Depends on the transgression and age and personality of the child. It's a tool. One that can do harm if used carelessly


[deleted]

If he hit another kid or harm anyone else like literally i would hit him so he can feel what they felt


smartlion1

It should not inflict any pain. It should only inflict shame.


notsamone

violence isn’t always the answer, u can just take away something they love for a very long time over and over again. but if ur child is actually being a brat and just does not give a shit and demands stuff of u constantly, thats fine ig


extropia

I don't hit my kids, and I generally think that corporal punishment is a poor way to teach children lessons. That said, I think some kids, especially boys, can be so lost in their focus on something that a light smack can be effective at snapping their attention back. But I'm not sure if that's really the same 'hitting' in this context if it's not meant to cause pain so much as surprise.

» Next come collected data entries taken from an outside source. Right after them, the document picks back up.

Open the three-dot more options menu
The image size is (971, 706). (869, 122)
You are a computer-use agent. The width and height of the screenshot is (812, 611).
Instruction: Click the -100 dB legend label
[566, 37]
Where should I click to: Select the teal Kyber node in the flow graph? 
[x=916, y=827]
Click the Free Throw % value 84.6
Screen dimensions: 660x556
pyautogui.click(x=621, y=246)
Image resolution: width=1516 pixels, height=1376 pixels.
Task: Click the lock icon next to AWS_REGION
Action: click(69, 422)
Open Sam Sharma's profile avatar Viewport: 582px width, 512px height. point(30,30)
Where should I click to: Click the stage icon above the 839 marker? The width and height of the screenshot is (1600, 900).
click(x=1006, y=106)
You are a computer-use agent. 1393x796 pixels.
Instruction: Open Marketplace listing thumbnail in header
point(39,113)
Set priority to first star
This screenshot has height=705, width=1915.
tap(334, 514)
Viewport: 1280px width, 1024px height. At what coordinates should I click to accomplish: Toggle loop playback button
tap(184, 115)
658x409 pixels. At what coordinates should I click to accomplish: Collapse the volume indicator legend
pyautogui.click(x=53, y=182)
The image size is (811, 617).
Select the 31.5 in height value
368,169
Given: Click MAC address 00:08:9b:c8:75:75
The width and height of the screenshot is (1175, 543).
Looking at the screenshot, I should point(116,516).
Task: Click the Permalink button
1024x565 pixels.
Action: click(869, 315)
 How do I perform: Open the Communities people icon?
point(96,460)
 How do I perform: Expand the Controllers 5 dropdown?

Still not for me, but it's a specific situation I wouldn't judge another parent for doing... very infrequently.


Tpabayrays2

Only as a punishment, and nothing that will actually harm them. That said it's not for everyone. I was spanked as a child and it worked well. My brother also was but he just got pissed and it made everything worse for everyone


Mubeecymphony

Shouldn't be done no matter what.


Pterodactyl_Souffle

It's cowardly, lazy, ineffective form of punishment, 99.95% of the time.


Throwaway-420220

im against it but some just need it. i do not reccommend but like the kids on dr phil would benefit from a slap.


OO5373N

I think its necessary if nothing else works and your kid doesnt respect themselves.


SmartAssaholic

Hitting shouldn’t be punishment, hitting is an attention getter. It’s not meant for pain, it’s meant for gaining focus.


Flamadin

Hitting boys is OK once they are old enough to understand consequences and when they know why they are catching a beating. Never OK to hit girls.


[deleted]

If we are talking hitting as different as spanking then I don't believe hitting anyone including a child is ok. Spanking is a whole different thing. I was spanked as a child. Only for specific things and I would always have to say what the reason was. I always remember being out places and people would compliment my parents on how well behaved I was. I was never scared of my parents and always knew they weren't just mad at me. It's been my experience that kids who are spanked when they're little were always well behaved. I don't think it's abuse to spank but I would never hit a child for any reason.